Fewer than a hundred advocates at the opening of Campbell and Martin’s advocacy careers, to just under five hundred now, it is clear that the profession has evolved faster in the last generation than at any earlier time in its history.  The advent of the Judicial Appointments Board and the entry of women into all professions has kicked advocacy –once the traditional route to the bench- on the track towards modernity and meritocracy.

“When I first arrived at the bar there was a progression. After ten years –if not much was happening, or your wife didn’t like Edinburgh - you went to be a Sheriff. Very few people went on to be in practice, they hoped to be Court of Session judges,” Campbell says.
“What we are seeing now is a reflection of what is happening south of the border. People don’t want to be High Court judges. They want to stay in practice and retire on their own terms.  Some judges actually want to come back to practice. The people who were at Glasgow University with me were from the same schools, the rugby playing schools. The profession has opened up in an entirely remarkable and justified way, and for women, too.”

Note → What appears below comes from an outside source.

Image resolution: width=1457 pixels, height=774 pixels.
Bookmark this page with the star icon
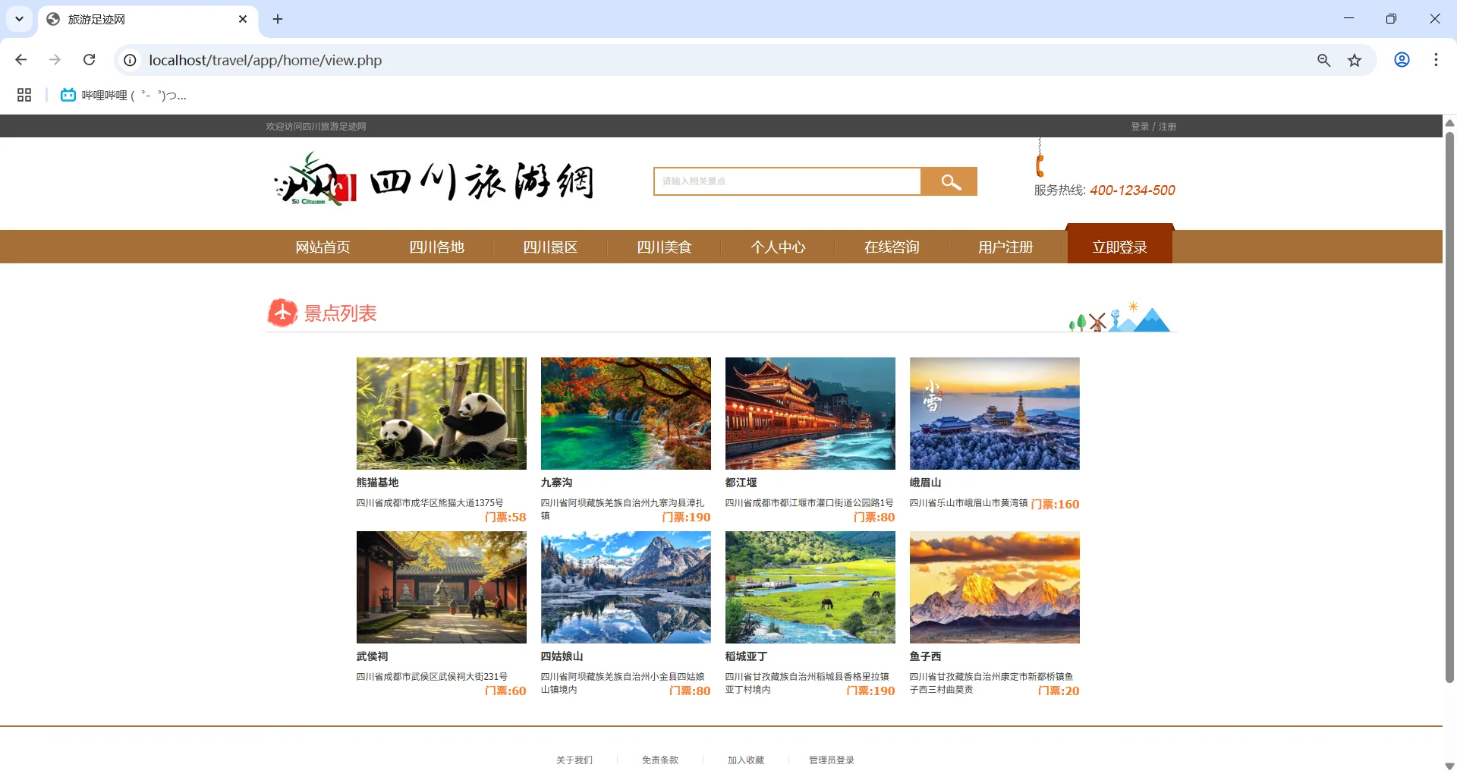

Martin observes that the specialisation offered by Terra Firma is part of a present trend in which other groupings are coming together in similar fields, a move which Martin says will “raise both awareness and standards, and all of the proper aspirations of the legal profession as a whole.”
“We would like to be seen as those who can deliver within the areas of the law we have identified with. I am confident we will be able to do that,” he adds.

Campbell goes further. “I hope it is a set of Chambers whose door is open to people with a similar interest, which demonstrates professional competence to a level which justifies membership. I am sure it will make a contribution to the development of the law by the provision of high class, well resourced legal services.”

Given his track record, experience, contacts, statesmanship and diligence, it is certainly likely that the law itself may evolve and develop through actions argued by Campbell, Martin and others at Terra Firma. The dawning of alternative business structures and fluctuations in the membership of the Faculty and Faculty Services Limited should not inhibit the growth and success of the advocacy profession, he says.

“I have never felt at any stage that the Faculty needed protection. The skills which individual members of the Faculty have to possess, and the rigour of continuing professional development mean that the members of the Faculty holding themselves out as having a special ability in areas of the law should fear no one. No matter what the structures of the legal profession may be,” Campbell says.
His own strength, he argues, and that of members of the profession is the one skill – the essential and ineffable skill- of dispassionately making a successful argument, is sufficiently necessary to allow those who have it to flourish.

“Advocacy is an enormously important part of what we do. It is a skill that you can learn, but it is very considerably assisted by experience and judgement,” he says.
“Quality advocacy is something the group of people at Terra Firma have to offer.”